──────── RECORD EXTRACTS

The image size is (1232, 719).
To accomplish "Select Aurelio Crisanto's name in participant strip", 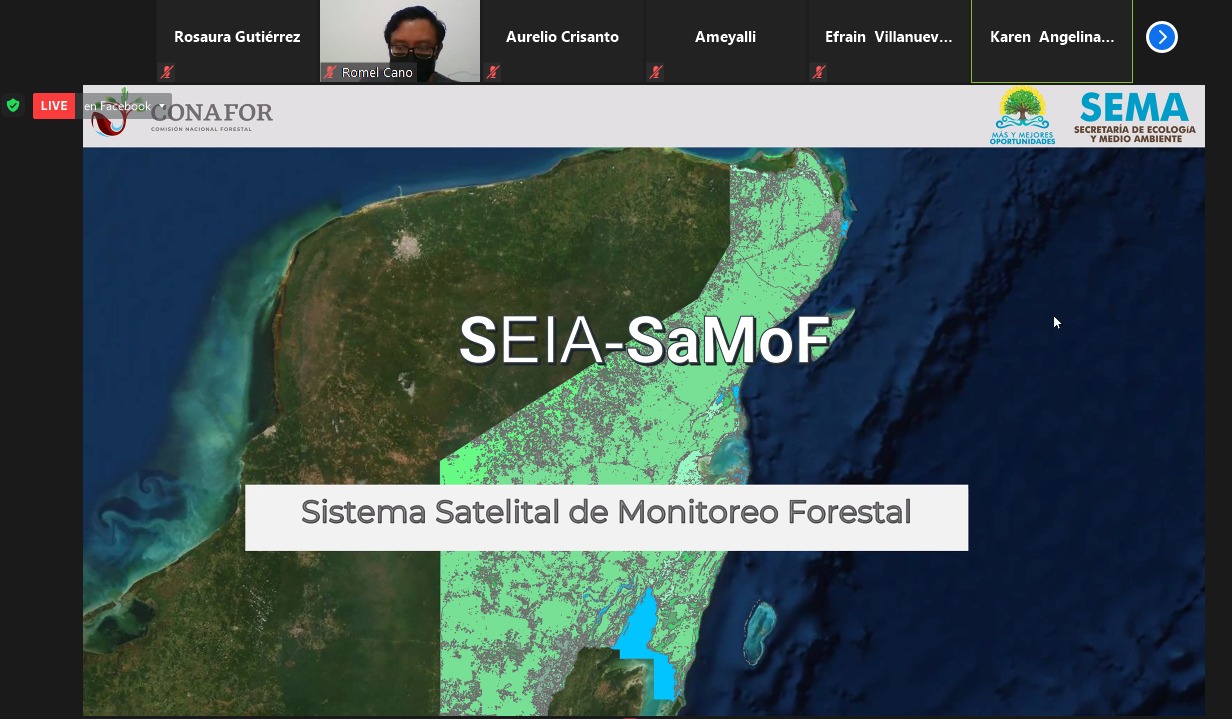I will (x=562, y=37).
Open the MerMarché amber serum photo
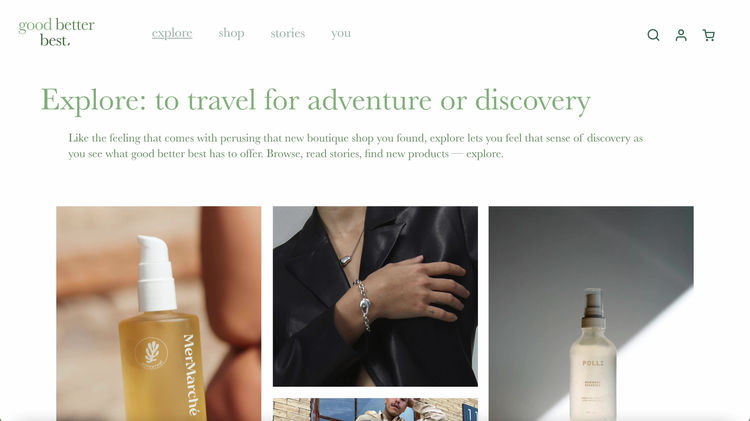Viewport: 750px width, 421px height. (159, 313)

────────────────
──────── RECORD EXTRACTS

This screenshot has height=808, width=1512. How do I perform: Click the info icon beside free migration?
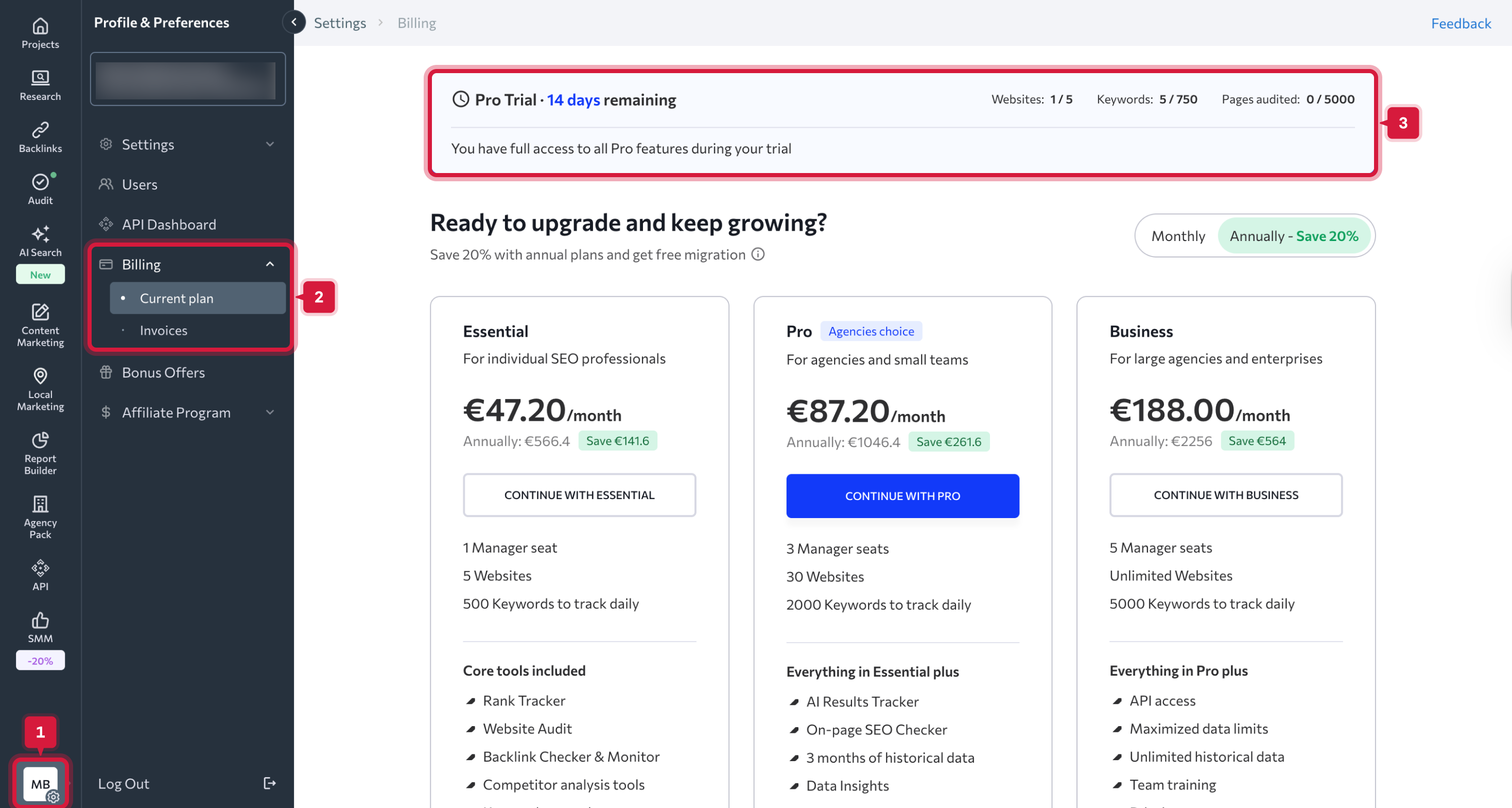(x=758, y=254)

────────────────

Convert the entry lines starting at the line containing "This screenshot has" and ending at the line containing "(x=758, y=254)" into a Markdown table with the columns "Row" and "Line". Number the rows, skip blank lines, and leave the pictures out.

◆ **WRITTEN SOLUTION**:
| Row | Line |
|---|---|
| 1 | This screenshot has height=808, width=1512. How do I perform: Click the info icon beside free migration? |
| 2 | (x=758, y=254) |